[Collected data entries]
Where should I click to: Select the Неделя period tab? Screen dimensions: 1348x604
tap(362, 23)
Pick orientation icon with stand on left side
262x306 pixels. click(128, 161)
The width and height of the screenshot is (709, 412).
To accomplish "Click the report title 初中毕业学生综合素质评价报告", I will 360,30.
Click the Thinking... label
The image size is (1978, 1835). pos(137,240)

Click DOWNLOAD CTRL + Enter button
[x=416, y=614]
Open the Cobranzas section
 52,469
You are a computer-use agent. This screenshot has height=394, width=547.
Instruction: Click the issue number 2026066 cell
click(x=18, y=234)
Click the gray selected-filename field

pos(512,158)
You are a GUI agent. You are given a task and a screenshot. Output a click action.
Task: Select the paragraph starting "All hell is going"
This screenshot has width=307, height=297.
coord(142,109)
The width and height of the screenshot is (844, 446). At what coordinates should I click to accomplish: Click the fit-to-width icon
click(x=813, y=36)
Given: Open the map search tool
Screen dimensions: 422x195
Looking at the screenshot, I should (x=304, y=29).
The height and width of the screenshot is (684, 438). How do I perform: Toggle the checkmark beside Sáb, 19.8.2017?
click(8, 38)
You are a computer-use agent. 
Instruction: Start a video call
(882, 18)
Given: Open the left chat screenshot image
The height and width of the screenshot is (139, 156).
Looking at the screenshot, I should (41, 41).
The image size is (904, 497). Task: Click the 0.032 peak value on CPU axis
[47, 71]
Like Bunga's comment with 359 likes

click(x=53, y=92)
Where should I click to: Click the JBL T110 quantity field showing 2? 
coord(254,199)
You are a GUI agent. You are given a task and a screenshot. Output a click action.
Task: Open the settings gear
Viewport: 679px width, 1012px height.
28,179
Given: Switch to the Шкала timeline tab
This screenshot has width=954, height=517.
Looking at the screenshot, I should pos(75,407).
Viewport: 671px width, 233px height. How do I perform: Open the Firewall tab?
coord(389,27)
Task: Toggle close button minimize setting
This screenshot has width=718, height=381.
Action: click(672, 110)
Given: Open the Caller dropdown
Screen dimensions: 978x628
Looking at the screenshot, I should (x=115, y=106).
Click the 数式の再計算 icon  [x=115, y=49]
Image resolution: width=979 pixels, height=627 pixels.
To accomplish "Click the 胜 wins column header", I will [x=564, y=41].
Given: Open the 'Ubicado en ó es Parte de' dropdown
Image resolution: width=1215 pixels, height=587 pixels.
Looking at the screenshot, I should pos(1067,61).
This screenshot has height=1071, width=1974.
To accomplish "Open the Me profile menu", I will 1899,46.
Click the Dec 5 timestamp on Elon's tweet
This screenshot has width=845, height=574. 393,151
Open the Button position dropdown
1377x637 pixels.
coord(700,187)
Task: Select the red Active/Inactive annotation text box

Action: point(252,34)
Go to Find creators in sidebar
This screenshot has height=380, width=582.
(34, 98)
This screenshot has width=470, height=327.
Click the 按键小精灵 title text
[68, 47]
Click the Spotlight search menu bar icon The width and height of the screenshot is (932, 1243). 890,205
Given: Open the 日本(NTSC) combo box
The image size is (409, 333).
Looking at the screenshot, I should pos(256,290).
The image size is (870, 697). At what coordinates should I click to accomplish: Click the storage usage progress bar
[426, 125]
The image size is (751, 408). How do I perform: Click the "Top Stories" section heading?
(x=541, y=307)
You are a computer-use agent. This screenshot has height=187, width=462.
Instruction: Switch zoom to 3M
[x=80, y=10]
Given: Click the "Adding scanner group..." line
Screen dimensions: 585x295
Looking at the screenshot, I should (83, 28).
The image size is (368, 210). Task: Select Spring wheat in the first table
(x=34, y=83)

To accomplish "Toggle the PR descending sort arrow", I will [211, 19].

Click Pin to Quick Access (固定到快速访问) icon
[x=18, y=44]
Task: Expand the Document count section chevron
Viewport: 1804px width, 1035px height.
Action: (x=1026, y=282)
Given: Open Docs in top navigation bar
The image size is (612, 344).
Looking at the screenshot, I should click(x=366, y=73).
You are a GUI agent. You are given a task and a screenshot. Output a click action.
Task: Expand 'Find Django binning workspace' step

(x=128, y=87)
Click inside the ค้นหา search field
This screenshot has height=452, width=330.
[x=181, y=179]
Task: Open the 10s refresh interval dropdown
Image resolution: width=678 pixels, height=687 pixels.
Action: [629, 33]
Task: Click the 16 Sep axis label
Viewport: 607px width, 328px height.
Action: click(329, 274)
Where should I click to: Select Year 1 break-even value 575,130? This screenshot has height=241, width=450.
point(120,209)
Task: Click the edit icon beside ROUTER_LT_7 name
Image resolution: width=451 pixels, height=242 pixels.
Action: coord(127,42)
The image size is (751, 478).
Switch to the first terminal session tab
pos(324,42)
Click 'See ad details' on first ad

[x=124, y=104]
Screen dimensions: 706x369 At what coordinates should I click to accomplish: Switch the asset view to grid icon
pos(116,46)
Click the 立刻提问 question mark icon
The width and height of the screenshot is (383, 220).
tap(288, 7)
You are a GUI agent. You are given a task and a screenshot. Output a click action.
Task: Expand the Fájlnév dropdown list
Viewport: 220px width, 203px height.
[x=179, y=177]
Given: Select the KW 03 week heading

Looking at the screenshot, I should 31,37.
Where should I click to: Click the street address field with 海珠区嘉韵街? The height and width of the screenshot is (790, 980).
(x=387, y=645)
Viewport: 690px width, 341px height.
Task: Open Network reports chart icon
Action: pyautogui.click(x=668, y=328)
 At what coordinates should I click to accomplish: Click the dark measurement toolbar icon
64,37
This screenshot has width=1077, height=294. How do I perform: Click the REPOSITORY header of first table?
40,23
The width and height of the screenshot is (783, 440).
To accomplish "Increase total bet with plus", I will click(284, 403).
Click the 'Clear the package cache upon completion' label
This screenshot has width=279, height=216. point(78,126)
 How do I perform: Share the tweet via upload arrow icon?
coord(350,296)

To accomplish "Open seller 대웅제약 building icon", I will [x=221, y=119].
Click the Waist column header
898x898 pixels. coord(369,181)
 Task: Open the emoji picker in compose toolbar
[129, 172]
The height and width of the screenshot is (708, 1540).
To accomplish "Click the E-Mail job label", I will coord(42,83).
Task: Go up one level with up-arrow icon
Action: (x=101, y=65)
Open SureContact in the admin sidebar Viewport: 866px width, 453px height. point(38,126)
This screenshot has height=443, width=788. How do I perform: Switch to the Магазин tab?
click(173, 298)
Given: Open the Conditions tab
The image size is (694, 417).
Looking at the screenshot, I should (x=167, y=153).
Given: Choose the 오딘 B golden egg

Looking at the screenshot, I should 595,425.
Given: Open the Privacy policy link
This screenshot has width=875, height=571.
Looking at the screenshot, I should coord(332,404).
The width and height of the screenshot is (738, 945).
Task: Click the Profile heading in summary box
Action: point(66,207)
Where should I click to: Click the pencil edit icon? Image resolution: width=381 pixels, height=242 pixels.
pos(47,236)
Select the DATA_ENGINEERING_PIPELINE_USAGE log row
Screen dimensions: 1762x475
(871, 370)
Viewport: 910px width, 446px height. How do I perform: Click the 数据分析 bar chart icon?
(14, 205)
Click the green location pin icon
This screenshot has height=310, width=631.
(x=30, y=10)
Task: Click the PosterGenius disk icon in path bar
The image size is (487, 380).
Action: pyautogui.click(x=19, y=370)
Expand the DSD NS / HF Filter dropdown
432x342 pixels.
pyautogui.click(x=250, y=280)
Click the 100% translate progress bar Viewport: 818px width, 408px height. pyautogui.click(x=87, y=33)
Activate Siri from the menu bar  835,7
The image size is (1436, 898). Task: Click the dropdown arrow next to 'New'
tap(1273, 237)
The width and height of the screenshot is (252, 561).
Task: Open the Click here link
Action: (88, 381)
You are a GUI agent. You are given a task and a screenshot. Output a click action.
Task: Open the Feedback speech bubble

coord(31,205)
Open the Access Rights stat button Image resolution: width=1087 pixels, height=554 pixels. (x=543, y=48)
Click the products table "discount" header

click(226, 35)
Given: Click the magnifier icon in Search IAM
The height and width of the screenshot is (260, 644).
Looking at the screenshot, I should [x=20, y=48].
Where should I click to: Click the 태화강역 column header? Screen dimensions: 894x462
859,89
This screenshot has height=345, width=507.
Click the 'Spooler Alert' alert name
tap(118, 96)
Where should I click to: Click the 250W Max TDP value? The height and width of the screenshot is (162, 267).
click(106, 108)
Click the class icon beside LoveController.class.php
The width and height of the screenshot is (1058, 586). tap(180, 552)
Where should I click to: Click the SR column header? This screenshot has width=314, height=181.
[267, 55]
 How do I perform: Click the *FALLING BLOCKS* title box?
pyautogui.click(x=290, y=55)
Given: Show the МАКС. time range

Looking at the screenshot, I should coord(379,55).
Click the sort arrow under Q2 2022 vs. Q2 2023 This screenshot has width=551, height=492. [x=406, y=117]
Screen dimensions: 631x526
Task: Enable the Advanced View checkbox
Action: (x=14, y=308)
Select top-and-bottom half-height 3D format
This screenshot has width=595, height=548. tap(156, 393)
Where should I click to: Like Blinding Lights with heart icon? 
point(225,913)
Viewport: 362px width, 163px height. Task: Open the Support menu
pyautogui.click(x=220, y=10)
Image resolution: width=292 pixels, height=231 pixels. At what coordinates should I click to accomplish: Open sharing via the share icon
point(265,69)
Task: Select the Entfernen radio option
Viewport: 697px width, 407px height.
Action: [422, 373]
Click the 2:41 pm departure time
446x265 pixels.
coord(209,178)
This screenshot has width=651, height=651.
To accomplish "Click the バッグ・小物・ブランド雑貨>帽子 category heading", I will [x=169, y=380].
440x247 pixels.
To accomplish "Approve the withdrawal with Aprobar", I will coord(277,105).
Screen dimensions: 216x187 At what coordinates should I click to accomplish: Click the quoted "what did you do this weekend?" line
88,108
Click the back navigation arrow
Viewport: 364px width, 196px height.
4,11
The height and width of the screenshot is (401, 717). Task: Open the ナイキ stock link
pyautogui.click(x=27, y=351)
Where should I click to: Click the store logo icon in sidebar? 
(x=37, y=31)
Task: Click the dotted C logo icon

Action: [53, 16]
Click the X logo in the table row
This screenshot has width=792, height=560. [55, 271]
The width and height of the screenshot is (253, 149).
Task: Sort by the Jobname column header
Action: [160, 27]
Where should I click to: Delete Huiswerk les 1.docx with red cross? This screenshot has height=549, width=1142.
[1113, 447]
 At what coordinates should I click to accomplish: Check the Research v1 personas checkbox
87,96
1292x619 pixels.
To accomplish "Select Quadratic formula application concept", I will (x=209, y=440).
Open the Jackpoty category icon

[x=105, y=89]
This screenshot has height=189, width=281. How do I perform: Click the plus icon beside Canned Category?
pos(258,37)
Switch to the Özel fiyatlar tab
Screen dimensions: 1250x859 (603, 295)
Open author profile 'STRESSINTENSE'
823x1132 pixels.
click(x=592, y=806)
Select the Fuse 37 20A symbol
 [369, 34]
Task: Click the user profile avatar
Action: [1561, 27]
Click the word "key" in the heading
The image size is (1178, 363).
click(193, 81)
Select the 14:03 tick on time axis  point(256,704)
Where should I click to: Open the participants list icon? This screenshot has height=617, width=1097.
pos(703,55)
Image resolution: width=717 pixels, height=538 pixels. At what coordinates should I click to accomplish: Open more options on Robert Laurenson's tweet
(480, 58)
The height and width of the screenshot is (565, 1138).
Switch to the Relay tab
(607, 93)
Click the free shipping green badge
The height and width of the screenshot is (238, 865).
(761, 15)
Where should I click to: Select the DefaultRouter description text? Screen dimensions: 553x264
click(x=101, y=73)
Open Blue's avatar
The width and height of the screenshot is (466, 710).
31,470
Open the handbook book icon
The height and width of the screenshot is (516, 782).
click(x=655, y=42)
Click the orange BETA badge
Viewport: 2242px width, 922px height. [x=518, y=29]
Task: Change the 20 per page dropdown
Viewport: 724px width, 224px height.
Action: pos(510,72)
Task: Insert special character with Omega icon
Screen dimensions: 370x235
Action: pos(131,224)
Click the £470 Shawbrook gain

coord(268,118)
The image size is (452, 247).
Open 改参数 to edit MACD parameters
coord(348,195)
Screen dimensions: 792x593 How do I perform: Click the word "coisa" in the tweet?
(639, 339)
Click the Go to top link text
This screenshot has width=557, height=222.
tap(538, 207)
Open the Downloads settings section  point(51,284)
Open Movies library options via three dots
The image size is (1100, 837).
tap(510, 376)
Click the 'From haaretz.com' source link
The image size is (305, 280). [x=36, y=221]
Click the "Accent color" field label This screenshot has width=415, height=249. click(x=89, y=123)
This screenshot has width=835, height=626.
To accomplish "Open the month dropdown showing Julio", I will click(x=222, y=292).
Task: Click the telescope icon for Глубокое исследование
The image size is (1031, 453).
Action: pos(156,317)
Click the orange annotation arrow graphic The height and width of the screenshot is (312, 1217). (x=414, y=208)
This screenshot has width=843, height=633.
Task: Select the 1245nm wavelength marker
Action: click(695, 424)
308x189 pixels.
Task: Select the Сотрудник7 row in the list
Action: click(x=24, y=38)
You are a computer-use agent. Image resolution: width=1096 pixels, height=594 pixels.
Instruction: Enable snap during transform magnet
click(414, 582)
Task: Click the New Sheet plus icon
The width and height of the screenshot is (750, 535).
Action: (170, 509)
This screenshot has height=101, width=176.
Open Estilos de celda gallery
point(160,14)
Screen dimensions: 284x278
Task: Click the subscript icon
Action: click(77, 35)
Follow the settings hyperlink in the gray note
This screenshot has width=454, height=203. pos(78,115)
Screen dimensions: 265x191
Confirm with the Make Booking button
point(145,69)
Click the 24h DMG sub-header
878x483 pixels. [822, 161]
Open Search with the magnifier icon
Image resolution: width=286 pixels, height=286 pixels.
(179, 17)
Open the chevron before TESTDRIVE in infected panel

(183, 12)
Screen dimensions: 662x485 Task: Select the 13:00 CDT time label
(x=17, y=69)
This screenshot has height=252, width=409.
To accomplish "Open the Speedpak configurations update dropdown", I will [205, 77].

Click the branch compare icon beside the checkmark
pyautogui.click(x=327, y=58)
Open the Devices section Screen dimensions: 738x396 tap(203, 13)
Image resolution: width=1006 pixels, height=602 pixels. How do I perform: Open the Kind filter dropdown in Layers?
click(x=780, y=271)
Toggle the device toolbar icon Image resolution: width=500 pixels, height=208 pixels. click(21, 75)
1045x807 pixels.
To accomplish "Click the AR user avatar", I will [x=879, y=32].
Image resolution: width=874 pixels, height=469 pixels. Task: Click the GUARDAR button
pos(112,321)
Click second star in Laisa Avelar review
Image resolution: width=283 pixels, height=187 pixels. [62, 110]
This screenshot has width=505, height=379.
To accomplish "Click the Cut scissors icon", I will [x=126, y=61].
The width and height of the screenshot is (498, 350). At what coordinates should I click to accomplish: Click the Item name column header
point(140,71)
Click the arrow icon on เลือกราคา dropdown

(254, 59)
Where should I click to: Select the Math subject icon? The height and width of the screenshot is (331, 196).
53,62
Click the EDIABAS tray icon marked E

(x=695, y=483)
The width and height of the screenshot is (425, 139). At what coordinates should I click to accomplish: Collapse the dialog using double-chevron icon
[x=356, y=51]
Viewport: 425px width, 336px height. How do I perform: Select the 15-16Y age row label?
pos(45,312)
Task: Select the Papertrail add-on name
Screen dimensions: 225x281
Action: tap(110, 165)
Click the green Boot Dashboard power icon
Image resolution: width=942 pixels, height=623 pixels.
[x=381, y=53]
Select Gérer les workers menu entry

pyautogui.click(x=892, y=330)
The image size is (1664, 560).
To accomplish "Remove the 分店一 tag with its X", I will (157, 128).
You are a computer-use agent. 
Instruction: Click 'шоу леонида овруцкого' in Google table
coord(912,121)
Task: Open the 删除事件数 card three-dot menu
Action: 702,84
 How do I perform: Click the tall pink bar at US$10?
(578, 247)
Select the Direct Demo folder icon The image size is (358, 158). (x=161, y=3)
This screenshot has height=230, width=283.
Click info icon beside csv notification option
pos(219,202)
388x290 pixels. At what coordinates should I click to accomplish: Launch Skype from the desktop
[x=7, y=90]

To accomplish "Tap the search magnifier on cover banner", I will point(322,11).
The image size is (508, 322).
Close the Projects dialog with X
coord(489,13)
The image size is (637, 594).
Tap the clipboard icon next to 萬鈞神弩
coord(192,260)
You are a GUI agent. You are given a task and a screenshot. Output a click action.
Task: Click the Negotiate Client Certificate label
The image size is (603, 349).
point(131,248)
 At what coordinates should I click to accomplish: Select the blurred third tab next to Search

__What you are asked to do__
Looking at the records above, return exactly the lines from the line with "The image size is (452, 247)." to the line with "Screen dimensions: 265x191", both ends included.

__Problem solution__
The image size is (452, 247).
Open 改参数 to edit MACD parameters
coord(348,195)
Screen dimensions: 792x593 How do I perform: Click the word "coisa" in the tweet?
(639, 339)
Click the Go to top link text
This screenshot has width=557, height=222.
tap(538, 207)
Open the Downloads settings section  point(51,284)
Open Movies library options via three dots
The image size is (1100, 837).
tap(510, 376)
Click the 'From haaretz.com' source link
The image size is (305, 280). [x=36, y=221]
Click the "Accent color" field label This screenshot has width=415, height=249. click(x=89, y=123)
This screenshot has width=835, height=626.
To accomplish "Open the month dropdown showing Julio", I will click(x=222, y=292).
Task: Click the telescope icon for Глубокое исследование
The image size is (1031, 453).
Action: pos(156,317)
Click the orange annotation arrow graphic The height and width of the screenshot is (312, 1217). (x=414, y=208)
This screenshot has width=843, height=633.
Task: Select the 1245nm wavelength marker
Action: click(695, 424)
308x189 pixels.
Task: Select the Сотрудник7 row in the list
Action: click(x=24, y=38)
You are a computer-use agent. Image resolution: width=1096 pixels, height=594 pixels.
Instruction: Enable snap during transform magnet
click(414, 582)
Task: Click the New Sheet plus icon
The width and height of the screenshot is (750, 535).
Action: (170, 509)
This screenshot has height=101, width=176.
Open Estilos de celda gallery
point(160,14)
Screen dimensions: 284x278
Task: Click the subscript icon
Action: click(77, 35)
Follow the settings hyperlink in the gray note
This screenshot has width=454, height=203. pos(78,115)
Screen dimensions: 265x191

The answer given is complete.